Prep Time: 10 minutes | Cook Time: 30 minutes | Total Time: 40 minutes | Servings: 6
Ingredients
- 1 cup long-grain white rice
- 1 (15 oz) can black beans, drained and rinsed well (Goya or Bush’s hold their shape best)
- 1 small onion, diced fine
- 2 cloves garlic, minced (don’t use the jarred stuff here)
- 1 bell pepper, diced (red or yellow for extra sweetness)
- 1 tsp ground cumin
- 1 tsp chili powder
- 1/2 tsp paprika
- Salt and pepper, to taste (I usually do about 1 tsp salt)
- 2 cups vegetable broth (good quality makes a difference)
- 2 tbsp olive oil
- Fresh cilantro, chopped for garnish
- Lime wedges, for serving (don’t skip these)
Instructions
- Heat olive oil in your largest pot over medium heat. Add the diced onion, garlic, and bell pepper. Let them cook until soft and fragrant, about 5 minutes—don’t rush this part.
- Toss in the cumin, chili powder, paprika, salt, and pepper. Stir everything around for about a minute until your kitchen smells amazing and the spices are blooming.
- Add the rice and keep stirring for 2-3 minutes to toast it lightly. You’ll know it’s ready when it starts to smell nutty.
- Pour in the vegetable broth and bring everything to a boil. Drop the heat to low, cover with a tight-fitting lid, and simmer for 15-20 minutes without peeking (seriously, don’t lift that lid).
- Once the rice is tender and the liquid’s absorbed, fluff it with a fork and gently fold in the black beans. Let them warm through for about 5 minutes.
- Take the pot off the heat and let it rest for a few minutes before serving—this helps everything settle.
- Serve topped with fresh cilantro and lime wedges on the side for squeezing. Trust me, that lime makes everything sing.

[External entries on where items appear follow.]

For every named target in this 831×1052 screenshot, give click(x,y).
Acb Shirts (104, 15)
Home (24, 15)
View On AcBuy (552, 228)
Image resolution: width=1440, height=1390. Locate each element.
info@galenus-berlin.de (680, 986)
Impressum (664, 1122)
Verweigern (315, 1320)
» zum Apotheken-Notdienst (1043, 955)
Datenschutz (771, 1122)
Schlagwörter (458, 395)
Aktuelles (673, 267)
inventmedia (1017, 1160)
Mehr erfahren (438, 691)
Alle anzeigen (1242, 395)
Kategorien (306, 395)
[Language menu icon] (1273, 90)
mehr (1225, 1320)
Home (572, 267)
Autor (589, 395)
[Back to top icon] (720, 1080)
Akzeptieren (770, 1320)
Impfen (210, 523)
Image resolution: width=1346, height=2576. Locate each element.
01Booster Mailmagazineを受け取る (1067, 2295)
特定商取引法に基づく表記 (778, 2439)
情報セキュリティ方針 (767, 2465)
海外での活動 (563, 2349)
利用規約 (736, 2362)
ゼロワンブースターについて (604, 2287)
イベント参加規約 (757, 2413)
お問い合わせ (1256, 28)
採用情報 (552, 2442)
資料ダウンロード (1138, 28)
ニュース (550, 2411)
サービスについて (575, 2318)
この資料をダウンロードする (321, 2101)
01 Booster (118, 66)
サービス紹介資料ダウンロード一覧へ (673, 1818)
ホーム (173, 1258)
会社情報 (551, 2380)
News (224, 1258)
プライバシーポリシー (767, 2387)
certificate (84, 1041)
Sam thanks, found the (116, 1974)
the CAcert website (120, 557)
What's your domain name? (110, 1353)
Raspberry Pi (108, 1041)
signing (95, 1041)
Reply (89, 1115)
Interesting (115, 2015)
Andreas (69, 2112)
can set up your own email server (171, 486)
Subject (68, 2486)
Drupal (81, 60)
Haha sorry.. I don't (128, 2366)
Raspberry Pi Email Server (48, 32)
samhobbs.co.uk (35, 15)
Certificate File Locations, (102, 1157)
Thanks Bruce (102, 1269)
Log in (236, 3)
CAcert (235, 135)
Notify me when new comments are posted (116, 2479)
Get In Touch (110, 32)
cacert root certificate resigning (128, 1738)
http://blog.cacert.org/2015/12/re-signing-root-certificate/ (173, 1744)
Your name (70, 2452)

Nutrition Information (Per Serving):
- Calories: 245
- Carbohydrates: 42g
- Protein: 8g
- Fat: 5g
- Fiber: 6g
- Sodium: 380mg
- Iron: 15% DV
- Folate: 20% DV
This dish is packed with plant-based protein and fiber from the black beans, making it surprisingly filling and nutritious for such a simple meal.
Notes:
- Seriously, use good vegetable broth—it makes a huge difference in the final flavor
- Every stove runs differently, so check your rice at 15 minutes if you know your stove runs hot
- Don’t stir the rice while it’s cooking or you’ll end up with sticky, gummy rice
- Fresh cilantro is a must for that authentic flavor, but parsley works if you’re one of those people who thinks cilantro tastes like soap
- The lime isn’t optional—it brightens everything and ties all the flavors together
Storage Tips:
- Store leftovers in an airtight container in the fridge for up to 4 days
- Reheat gently on the stovetop with a splash of broth to keep it from drying out
- Freezes beautifully for up to 3 months—just thaw overnight in the fridge before reheating
- Don’t microwave it on high or you’ll end up with sad, dried-out rice (medium power is your friend)
Serving Suggestions:
- Classic Cuban style: Serve with fried plantains and avocado slices for a complete meal
- Burrito bowl situation: Top with shredded lettuce, diced tomatoes, sour cream, and hot sauce
- With eggs: Make a fried egg and put it on top for breakfast—it’s absolutely incredible
- Taco filling: Use it as a vegetarian taco filling with all your favorite toppings
Mix It Up (Recipe Variations):
- Coconut Rice and Beans: Replace 1 cup of vegetable broth with coconut milk for a creamy, tropical twist
- Spanish Rice and Beans: Add 1 cup diced tomatoes and 1/2 tsp oregano with the spices for a tomato-y version
- Loaded Veggie Rice and Beans: Stir in sautéed mushrooms, corn, and diced zucchini for extra vegetables
- Spicy Rice and Beans: Add a diced jalapeño with the bell pepper and swap paprika for cayenne pepper
What Makes This Recipe Special:
This one-pot approach is rooted in traditional Caribbean cooking where rice absorbs all the seasoned broth while cooking, creating unified flavor instead of two separate components. The technique of toasting the rice before adding liquid—common in Cuban arroz con frijoles—develops a nutty depth that transforms simple pantry ingredients into something that tastes like you actually know what you’re doing in the kitchen.